Virgin Galactic To Start Putting Customers In Space In Just 18 Months


Virgin Galactic To Start Putting Customers In Space In Just 18 Months

Despite a fatal accident last year, space tourism company Virgin Galactic announced it will be carrying its first paying customers "within 18 months to two years", according to chief executive George Whitesides.

Speaking at the Mojave Air and Space Port, Whitesides said the company is still on track for lift-off, despite having to rebuild a replacement for its crashed SpaceShipTwo aircraft.

Last year's loss was a major blow to Virgin Galactic which saw pilot Michael Alsbury killed and the vehicle lost. The crash was determined to be caused by the premature deployment of the vehicle's rotating tail boom "feather" re-entry system while its rockets were still firing.

The system is only designed to be used when the craft starts drifting back to earth.

The final NTSB report is due in a few weeks and Virgin Galactic is "confident this wasn't a design issue", although it remains to be seen why it was even possible for the 'feather' to deploy at the time it did. Whitesides addressed this, saying "it'll be made physically harder to unlock the feathering system at the wrong time".

Whitesides went on insist that paying customers, at $250,000 a pop, have't been put off by the accident. "The vast majority of our customers, so about 98 per cent, have been really terrific, very supportive. What we are doing is not easy, it's an historic thing. What we are doing is opening up space to the rest of us. We are democratizing space."

If Virgin Galactic can launch within the 18 month to two year window it will become the first commercial operator to offer flights into space. While the system will not get would-be astronauts into orbit, it will give them multiple minutes of weightlessness along with a pretty cool view.

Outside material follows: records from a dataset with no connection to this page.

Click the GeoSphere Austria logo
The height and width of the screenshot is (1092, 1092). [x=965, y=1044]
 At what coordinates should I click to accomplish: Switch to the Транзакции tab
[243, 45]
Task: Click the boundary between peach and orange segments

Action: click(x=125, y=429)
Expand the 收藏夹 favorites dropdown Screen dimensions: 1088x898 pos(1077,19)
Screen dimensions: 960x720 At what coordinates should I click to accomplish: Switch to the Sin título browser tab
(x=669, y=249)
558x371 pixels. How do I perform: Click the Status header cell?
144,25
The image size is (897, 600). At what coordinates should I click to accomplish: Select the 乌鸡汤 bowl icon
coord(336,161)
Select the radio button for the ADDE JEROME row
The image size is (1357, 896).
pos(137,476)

SpaceX, of California, also has plans to launch space tourists but is pursuing more lucrative NASA crew missions and satellite launches before it gets into full on space tourism. By developing the technology for NASA it may partner with Bigelow Aerospace, builder of inflatable orbiting hotels, to deliver the full astronaut experience: multiple days in zero g, orbiting the earth.

Both the price and timetable for such adventures have not been announced, though you can expect it to be a great deal more than $250,000.